Prive dell'output di visualizzazione, le schede Tesla sono caratterizzate dall'utilizzare le GPU per soltanto per il calcolo, costituendo una soluzione professionale molto utilizzata nel settore scientifico. Non è tuttavia raro incontrarle in importanti studi che si occupano di CG, su farm per il GPU rendering.

5d36e45d85ee70546f3dc05549257993.jpg

La nuova Tesla P100 è stata presentata da NVIDIA come "the most advanced hyper scale datacenter GPU ever built". Molta ambizione dunque, in un prodotto basato sulla nuovissima GPU core Pascal GP100, 600mm2 in architettura a 16nm con tecnologia FinFET. I numeri sono a dir poco impressionanti, considerando che la scheda dispone di 150 miliardi di transistor, di cui 17 miliardi direttamente sulla GPU (la GM200 montata sulle GeForce Titan X ne ha "soltanto" 8 miliardi, giusto per rendere l'idea, NdR), con la nuovissima memoria HBM2.

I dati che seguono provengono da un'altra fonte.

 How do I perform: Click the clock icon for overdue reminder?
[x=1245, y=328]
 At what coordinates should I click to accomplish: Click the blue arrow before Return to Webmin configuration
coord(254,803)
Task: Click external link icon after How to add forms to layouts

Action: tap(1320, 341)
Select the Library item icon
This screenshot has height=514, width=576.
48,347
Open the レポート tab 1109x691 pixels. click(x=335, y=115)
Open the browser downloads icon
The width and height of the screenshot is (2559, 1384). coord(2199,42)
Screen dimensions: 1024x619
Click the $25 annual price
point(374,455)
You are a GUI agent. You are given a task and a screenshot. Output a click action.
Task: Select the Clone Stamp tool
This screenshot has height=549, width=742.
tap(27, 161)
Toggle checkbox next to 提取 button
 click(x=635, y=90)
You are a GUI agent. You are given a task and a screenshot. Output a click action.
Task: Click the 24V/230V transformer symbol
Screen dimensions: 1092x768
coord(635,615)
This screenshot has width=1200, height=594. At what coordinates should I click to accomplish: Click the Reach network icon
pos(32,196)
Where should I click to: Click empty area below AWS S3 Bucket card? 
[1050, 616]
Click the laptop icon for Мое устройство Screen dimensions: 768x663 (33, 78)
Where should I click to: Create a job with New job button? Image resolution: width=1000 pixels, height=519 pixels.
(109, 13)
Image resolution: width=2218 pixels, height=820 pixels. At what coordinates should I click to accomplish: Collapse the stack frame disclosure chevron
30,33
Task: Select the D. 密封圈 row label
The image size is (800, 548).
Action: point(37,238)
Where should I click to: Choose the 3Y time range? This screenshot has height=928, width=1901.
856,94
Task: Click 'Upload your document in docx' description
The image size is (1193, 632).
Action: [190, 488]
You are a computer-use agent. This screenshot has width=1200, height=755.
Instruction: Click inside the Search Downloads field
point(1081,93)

Il core GP100 dispone di 3584 CUDA core, con una frequenza operativa compresa tra 1328MHZ (idle) e 1480MHz (full), ed un bus di memoria a 4096-bit. A livello di consumi, il TDP dichiarato sarebbe di 300W.

Pur non essendo ancora disponibili dei benchmark ufficiali, è facile intuire l'incremento prestazionale rispetto alle precedenti soluzioni Tesla, basate su core Kepler.

65b7869ac01c2125cd953572ef208157.jpg

Nessun dettaglio ufficiale in merito alla data di rilascio commerciale della scheda singola, attualmente commercializzata sulla impressionante NVIDIA DGX-1, un supercomputer concepito per il deep learning system, che dispone di ben 8 Tesla P100. Il suo prezzo di lancio è fissato a 129.000 dollari.